───── Material to process

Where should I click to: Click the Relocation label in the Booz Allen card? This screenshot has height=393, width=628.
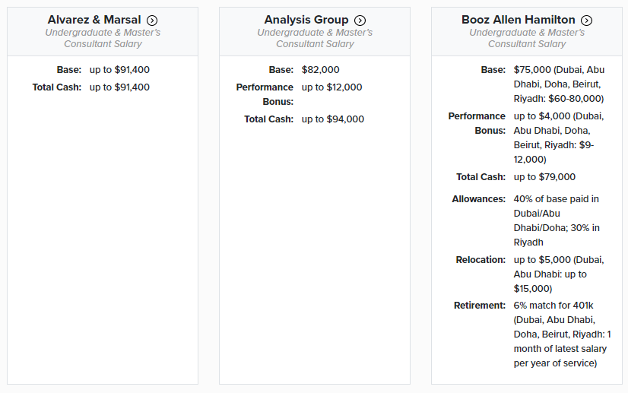(x=480, y=259)
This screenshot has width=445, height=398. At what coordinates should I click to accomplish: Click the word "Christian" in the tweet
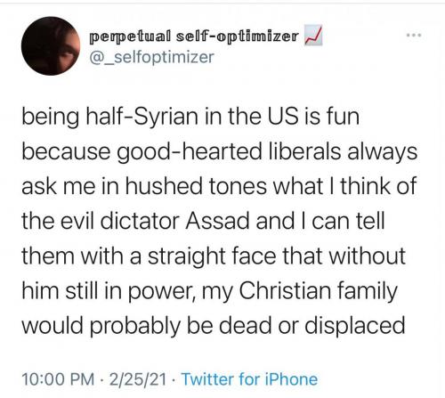[x=285, y=290]
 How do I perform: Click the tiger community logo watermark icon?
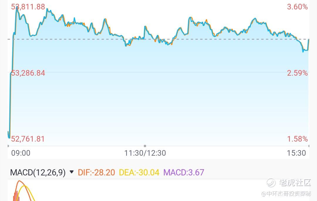271,183
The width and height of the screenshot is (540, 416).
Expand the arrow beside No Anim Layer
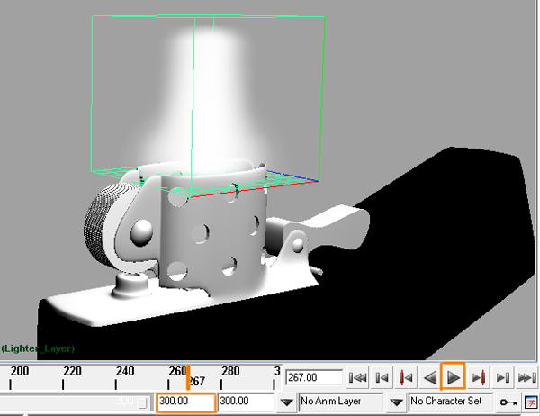(x=286, y=402)
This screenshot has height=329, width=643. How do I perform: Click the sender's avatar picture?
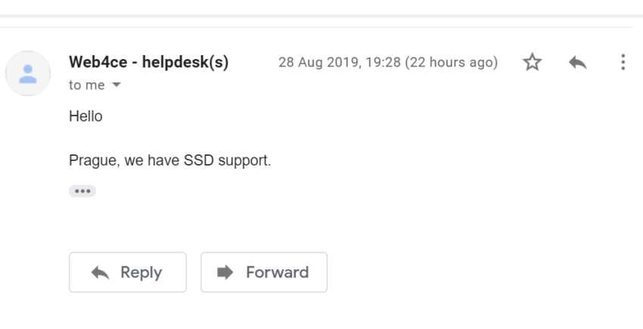(28, 73)
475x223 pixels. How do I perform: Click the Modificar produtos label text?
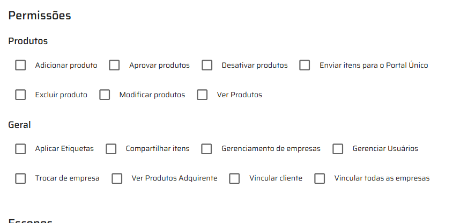152,95
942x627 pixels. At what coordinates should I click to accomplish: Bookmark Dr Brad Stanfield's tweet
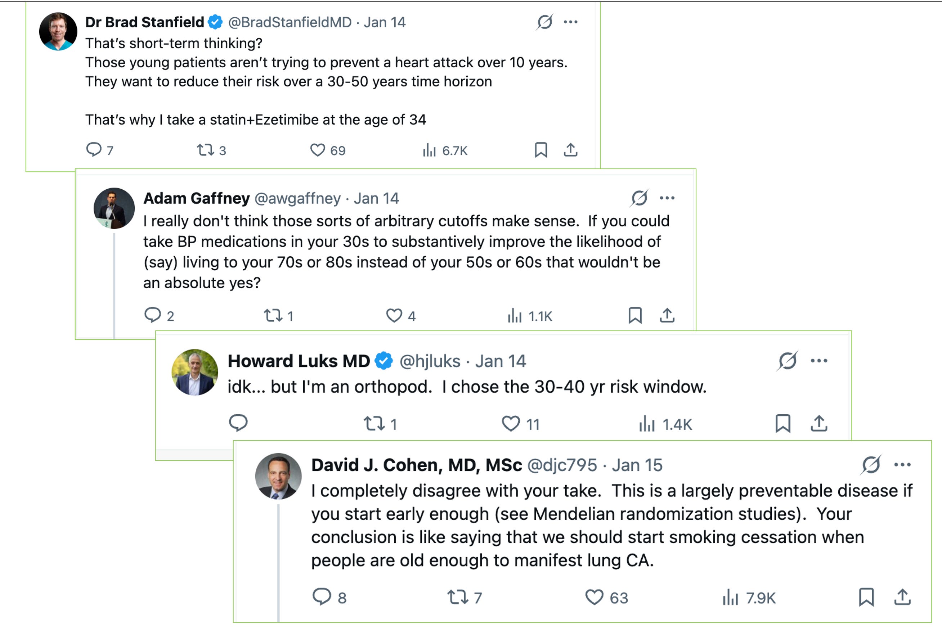point(541,150)
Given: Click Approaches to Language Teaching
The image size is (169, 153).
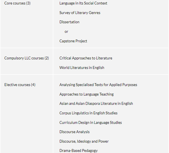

──────────

# [What to work on]
Reproduce the listing above with every "screenshot" renamed to "capture", leaving everything else unchanged, and leave out the pictures.

# [Complete output]
Where should I click to: Click the Relocation label in the Booz Allen card? This capture has height=393, width=628.
(x=480, y=259)
This capture has width=445, height=398. At what coordinates should I click to accomplish: Click the word "Christian" in the tweet
[x=285, y=290]
 How do I perform: Click the tiger community logo watermark icon?
271,183
The width and height of the capture is (540, 416).
Expand the arrow beside No Anim Layer
(x=286, y=402)
This capture has height=329, width=643. How do I perform: Click the sender's avatar picture?
(28, 73)
475x223 pixels. How do I perform: Click the Modificar produtos label text?
152,95
942x627 pixels. At what coordinates should I click to accomplish: Bookmark Dr Brad Stanfield's tweet
point(541,150)
Given: Click Approaches to Language Teaching
The image size is (169, 153).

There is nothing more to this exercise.